What is needed is an exact copy of every line from the one with "Viewport: 1220px width, 980px height." to the end of the entries below, without the pictures.

Excerpted records:
BEGIN
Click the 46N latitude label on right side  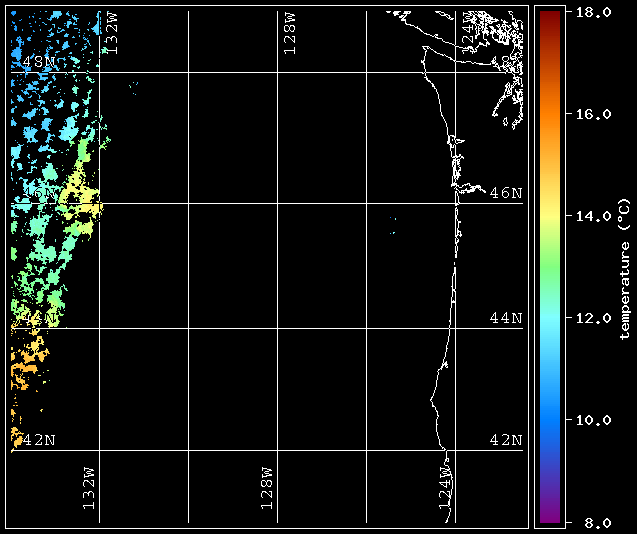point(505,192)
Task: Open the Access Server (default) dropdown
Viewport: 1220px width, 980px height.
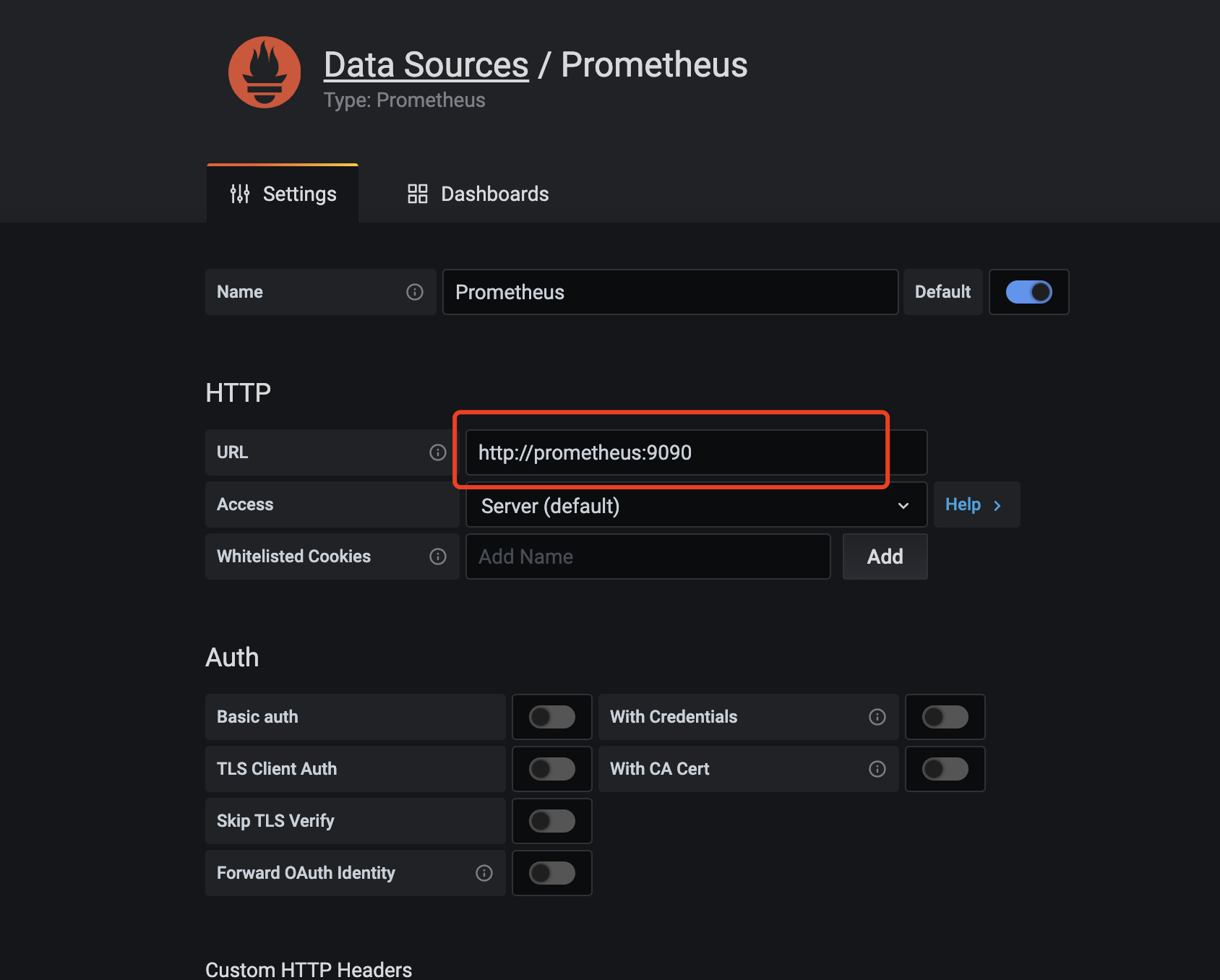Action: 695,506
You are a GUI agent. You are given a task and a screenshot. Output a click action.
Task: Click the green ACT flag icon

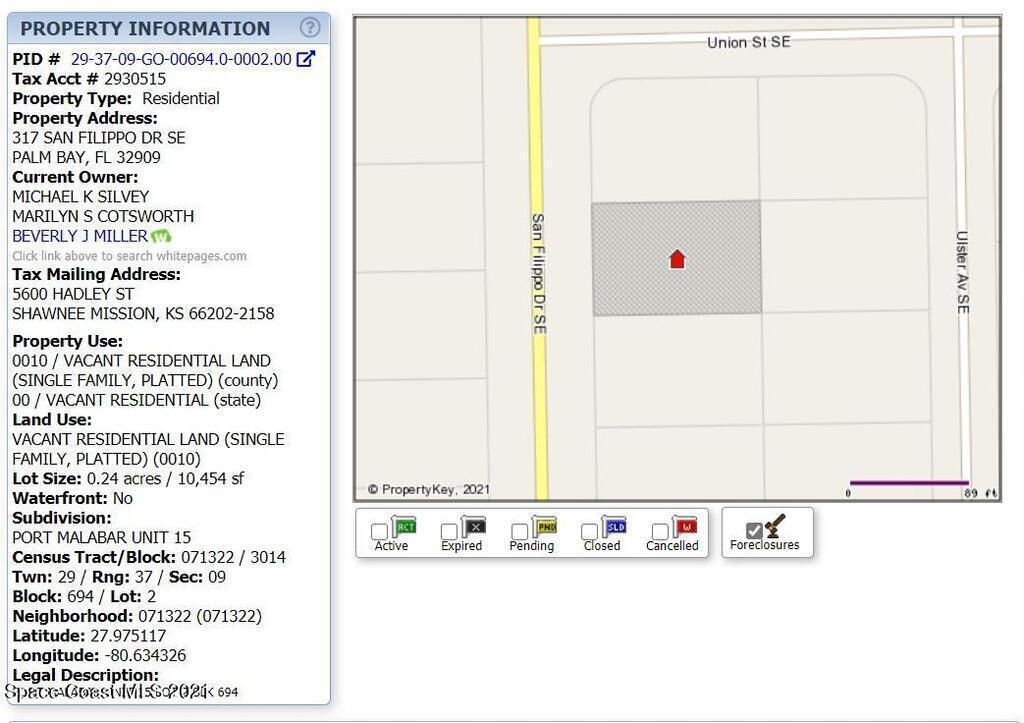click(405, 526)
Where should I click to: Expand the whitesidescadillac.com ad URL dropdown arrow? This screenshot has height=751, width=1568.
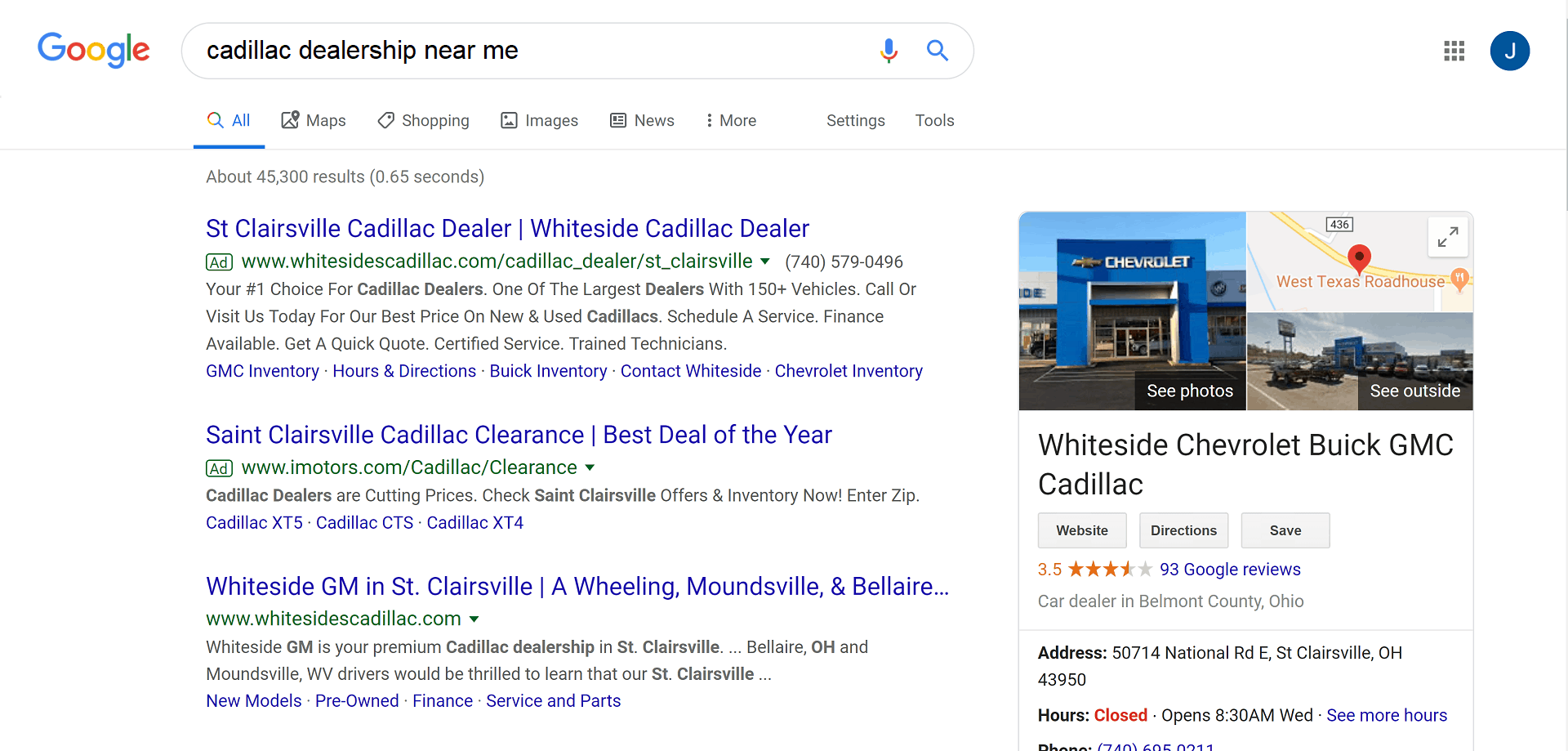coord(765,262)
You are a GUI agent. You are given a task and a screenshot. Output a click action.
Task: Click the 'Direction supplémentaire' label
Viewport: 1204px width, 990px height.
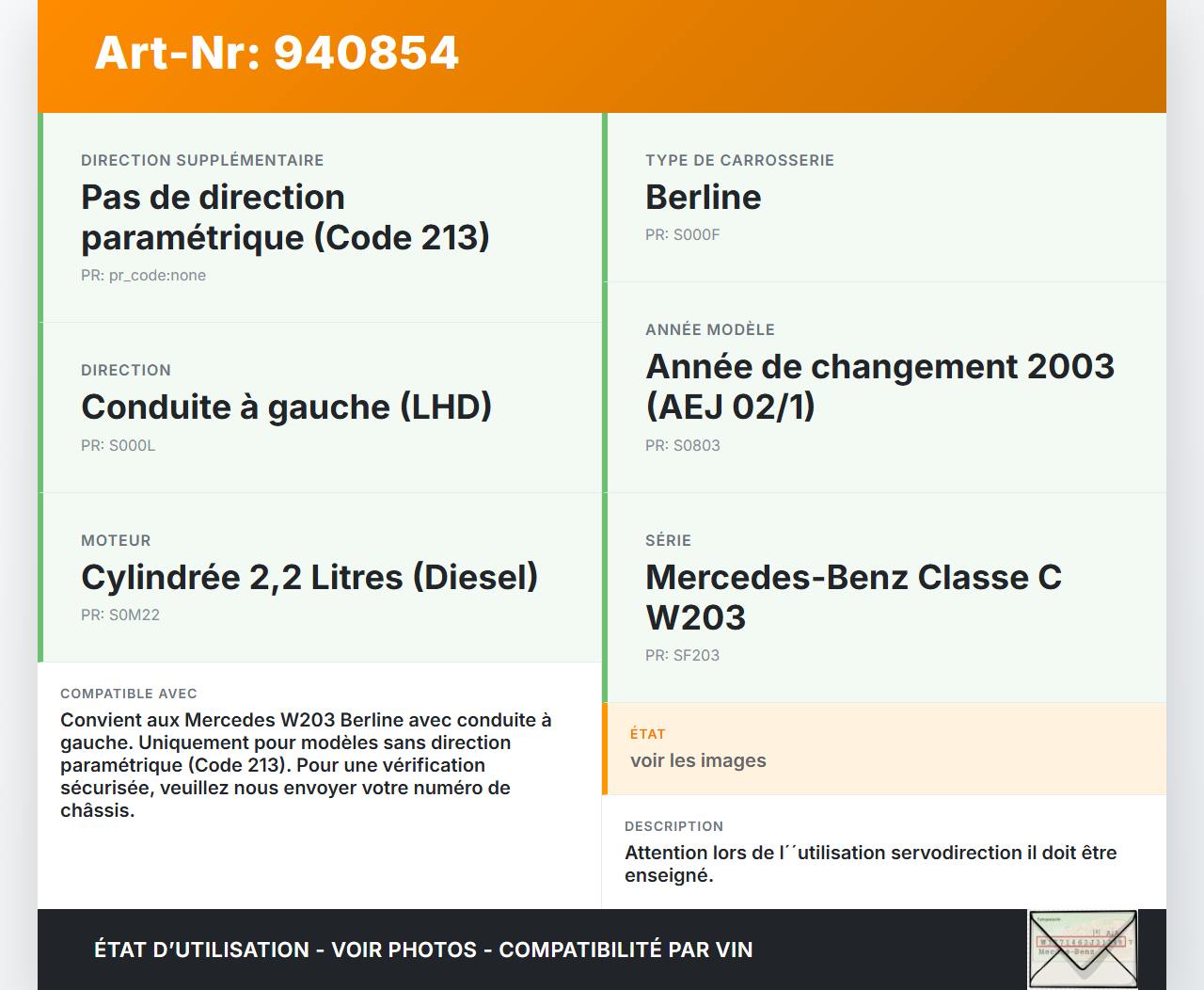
END
Solution to this task:
Viewport: 1220px width, 980px height.
Action: 695,506
You are a GUI agent. You are given a task and a screenshot. Output a click action.
Task: Click the green ACT flag icon

click(405, 526)
Where should I click to: Expand the whitesidescadillac.com ad URL dropdown arrow? This screenshot has height=751, width=1568.
coord(765,262)
You are a GUI agent. You are given a task and a screenshot. Output a click action.
Task: Click the 'Direction supplémentaire' label
Viewport: 1204px width, 990px height.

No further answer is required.